Trent Mosley

No. 4 – USC Trojans
- Position: Wide receiver
- Class: Freshman

Personal information
- Born: July 26, 2006 (age 20)
- Listed height: 5 ft 10 in (1.78 m)
- Listed weight: 180 lb (82 kg)

Career information
- High school: Santa Margarita Catholic (Rancho Santa Margarita, California)
- College: USC (2026–present);
- Stats at ESPN

= Trent Mosley =

American football player

Trent Mosley (born July 26, 2006) is an American college football wide receiver for the USC Trojans.

==Early life==
Mosley attended Santa Margarita Catholic High School in Rancho Santa Margarita, California. As a freshman, had 28 receptions for 409 yards with three touchdowns. As a sophomore he had 81 receptions for 1,282 yards with 11 touchdowns and also rushed for 270 yards and 15 touchdowns. For his junior year, Mosley had 61 receptions for 908 yards and eight touchdowns.
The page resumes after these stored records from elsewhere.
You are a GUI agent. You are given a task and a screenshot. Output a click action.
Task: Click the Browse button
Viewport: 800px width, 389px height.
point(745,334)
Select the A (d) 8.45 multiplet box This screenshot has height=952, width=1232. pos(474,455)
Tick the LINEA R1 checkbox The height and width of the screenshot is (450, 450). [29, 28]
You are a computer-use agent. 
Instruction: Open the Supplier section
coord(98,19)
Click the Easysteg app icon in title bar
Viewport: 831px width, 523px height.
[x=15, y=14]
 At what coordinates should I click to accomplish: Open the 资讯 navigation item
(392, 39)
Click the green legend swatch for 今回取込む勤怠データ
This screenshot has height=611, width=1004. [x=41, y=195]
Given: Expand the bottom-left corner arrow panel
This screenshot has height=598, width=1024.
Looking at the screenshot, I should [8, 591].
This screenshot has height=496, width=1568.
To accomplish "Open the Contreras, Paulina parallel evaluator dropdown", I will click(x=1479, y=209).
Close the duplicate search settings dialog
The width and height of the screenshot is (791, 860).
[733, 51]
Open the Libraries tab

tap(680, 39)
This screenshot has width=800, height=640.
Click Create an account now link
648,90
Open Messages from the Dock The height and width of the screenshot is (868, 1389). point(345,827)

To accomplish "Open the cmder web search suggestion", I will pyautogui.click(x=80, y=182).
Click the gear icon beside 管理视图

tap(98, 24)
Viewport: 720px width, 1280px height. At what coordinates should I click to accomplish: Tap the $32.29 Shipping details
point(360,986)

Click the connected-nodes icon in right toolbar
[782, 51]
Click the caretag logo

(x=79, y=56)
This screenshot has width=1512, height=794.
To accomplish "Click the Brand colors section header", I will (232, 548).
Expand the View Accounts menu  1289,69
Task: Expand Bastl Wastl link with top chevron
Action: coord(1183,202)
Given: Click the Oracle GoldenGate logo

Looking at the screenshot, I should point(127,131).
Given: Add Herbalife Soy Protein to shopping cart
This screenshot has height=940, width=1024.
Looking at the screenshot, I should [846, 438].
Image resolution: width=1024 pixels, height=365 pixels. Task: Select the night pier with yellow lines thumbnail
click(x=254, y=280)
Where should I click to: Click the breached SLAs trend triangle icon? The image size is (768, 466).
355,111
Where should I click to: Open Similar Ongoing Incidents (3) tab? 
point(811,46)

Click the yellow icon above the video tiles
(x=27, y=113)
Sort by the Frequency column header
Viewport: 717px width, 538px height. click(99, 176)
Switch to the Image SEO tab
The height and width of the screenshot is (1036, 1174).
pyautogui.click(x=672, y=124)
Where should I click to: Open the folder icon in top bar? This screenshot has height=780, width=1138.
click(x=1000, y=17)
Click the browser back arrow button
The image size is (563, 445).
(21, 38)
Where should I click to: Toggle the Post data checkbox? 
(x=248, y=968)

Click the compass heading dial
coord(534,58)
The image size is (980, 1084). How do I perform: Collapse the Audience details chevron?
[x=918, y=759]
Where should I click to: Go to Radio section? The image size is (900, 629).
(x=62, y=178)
As a senior, he was named the Los Angeles Times player of the year and Orange County Register athlete of the year. In the CIF Southern Section Division 1 championship game he had 10 receptions for 292 yards with two receiving and two rushing touchdowns. He finished the year with 47 receptions for 648 yards and four touchdowns. Mosley was selected to play in the 2026 Navy All-American Bowl. He committed to the University of Southern California (USC) to play college football.

==College career==
Mosley entered his true freshman year at USC in 2026 as a starter.

==Personal life==
His brother, Emmett Mosley V, is also a wide receiver in college football. His father, Emmett Mosley, played college football at Notre Dame and his mother, Cindy Mosley, is a former soccer player.